Fragmento de texto:
#####
Esta consciente búsqueda de la adecuación entre el tema y los recursos expresivos (entre el fondo y la forma como dirían los antiguos), lleva al poeta a un cierto laconismo y un mayor celo en la búsqueda de la palabra precisa: “cuando un poeta honrado lee a otro honrado/ sólo le busca una palabra, una sola, la que hace sonar/ a las otras” (p. 75). Por eso no hay esta vez adjetivos deslumbrantes ni descripciones detallistas, ni siquiera cuando recuerda los ríos y lagunas de su infancia: “La luz/ no entraba en el agua, la oscuridad que venía del fondo/ era más poderosa” (p. 53).

 

Hasta en la estructura del poemario parece haber una más clara adecuación con su temática. En la primera sección, la más extensa y que da título al libro, se  expone con precisión esta poética de la materialidad el cuerpo, centrada en su pequeñez e inevitable deterioro: “Una enfermera cruza el jardín, ninguna/ flor anuncia mi dolor. El dolor sólo está/ en los confines de la carne que aún me resta” (p. 23). Las otras tres secciones son aplicaciones de esta poética hacia el presente (a través de la metáfora de los viajes en “Tres canciones del viaje”), el pasado (“Vichanzao”, nombre del río cerca del cual pasó su infancia) y, en “Otros poemas”, la trascendencia personal (los poemas “El devoto” y “La convicción”) o la gloria literaria (“La jurado” y “Los poetas”). Cosas del cuerpo de José Watanabe es un poemario notable y valioso para nuestra literatura, uno de esos pocos libros en que un autor logra reunir la madurez personal y la literaria.
#####
Elementos almacenados:
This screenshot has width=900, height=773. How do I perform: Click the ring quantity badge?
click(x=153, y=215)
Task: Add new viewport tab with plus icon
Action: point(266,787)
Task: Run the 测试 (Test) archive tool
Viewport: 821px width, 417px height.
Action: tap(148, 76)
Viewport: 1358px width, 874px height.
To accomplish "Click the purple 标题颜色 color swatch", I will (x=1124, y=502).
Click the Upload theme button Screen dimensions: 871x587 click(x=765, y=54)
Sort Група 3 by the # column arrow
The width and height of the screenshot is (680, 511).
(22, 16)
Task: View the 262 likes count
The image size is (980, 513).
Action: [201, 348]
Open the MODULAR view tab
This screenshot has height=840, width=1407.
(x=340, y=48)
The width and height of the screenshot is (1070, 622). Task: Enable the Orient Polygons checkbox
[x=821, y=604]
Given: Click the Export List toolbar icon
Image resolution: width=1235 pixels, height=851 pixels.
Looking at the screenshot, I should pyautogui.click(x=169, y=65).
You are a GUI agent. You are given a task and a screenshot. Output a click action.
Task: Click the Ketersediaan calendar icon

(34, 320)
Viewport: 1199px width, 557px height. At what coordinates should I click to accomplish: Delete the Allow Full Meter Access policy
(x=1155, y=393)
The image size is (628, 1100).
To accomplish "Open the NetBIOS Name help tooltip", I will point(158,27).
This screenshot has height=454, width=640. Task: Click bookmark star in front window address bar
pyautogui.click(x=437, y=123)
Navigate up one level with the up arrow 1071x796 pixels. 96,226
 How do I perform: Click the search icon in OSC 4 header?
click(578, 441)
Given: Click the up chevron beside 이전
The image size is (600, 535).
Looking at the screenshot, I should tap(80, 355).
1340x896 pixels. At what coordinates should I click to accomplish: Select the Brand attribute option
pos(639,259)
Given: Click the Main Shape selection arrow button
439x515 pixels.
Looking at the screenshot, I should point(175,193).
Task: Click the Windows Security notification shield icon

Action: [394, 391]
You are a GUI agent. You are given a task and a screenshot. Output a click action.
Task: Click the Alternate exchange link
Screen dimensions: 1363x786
#####
Tarea pendiente: Por favor, traduce al inglés esta oración del texto sobre el poemario de José Watanabe: «Cosas del cuerpo de José Watanabe es un poemario notable y valioso para nuestra literatura, uno de esos pocos libros en que un autor logra reunir la madurez personal y la literaria».

Respuesta completa: Cosas del cuerpo by José Watanabe is a remarkable book of poems, valuable to our literature, one of those few books in which an author manages to bring together personal and literary maturity.